The theoretical contributions in this article contribute to the accumulating stock of research on food waste, applying behavioral economics, environmental sustainability theory, and supply chain management frameworks to explain patterns in European Union food waste. Findings validate the TPB that consumer attitude, social norms, and perceived personal control over behavior are significant determinants of household food waste, and interventions based on these psychological determinants decrease waste. The study validates systems theory as well in the sense that food waste is not a problem based on linearity, but rather, it is a problem of systems, which requires multi-level concerted action at production, distribution, and consumption stages.
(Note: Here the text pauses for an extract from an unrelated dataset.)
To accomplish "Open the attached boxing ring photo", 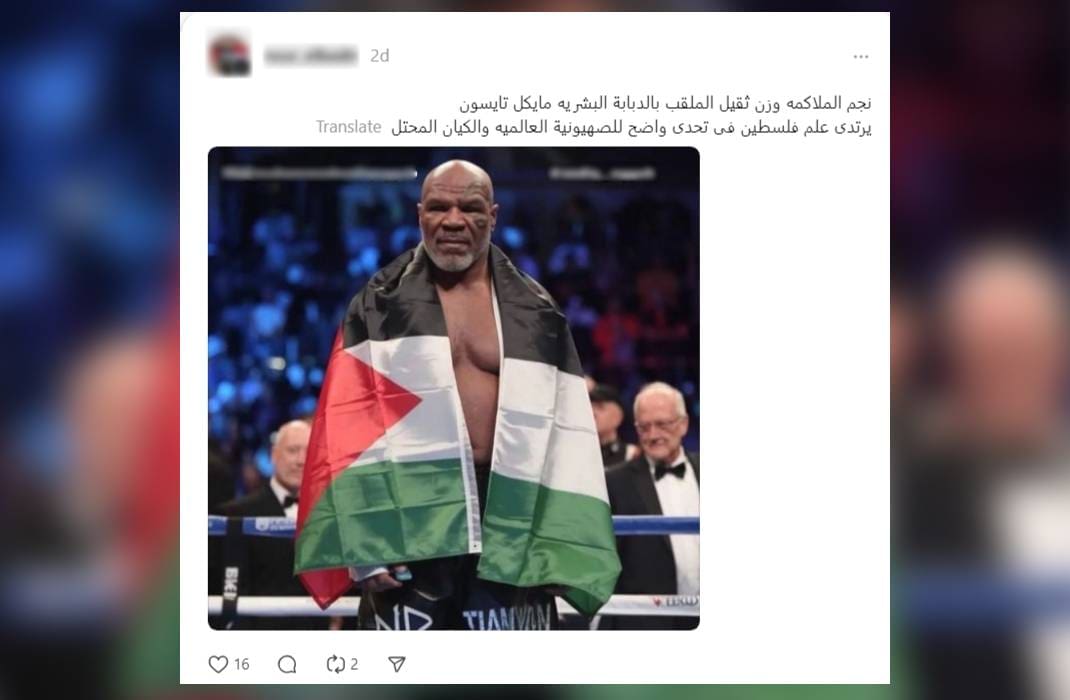I will click(x=454, y=388).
Integrating the application of regression modeling and cluster analysis, this study also breaks new ground in quantitative research on food wastage studies and provides a quantifiable platform to conduct future research on the cross-link between economic indicators, environmental impacts, and industry-specific trends of wastage. These results provide a starting point for researchers and policymakers to design more integrated, empirical steps toward mitigating food wastage at national and EU levels.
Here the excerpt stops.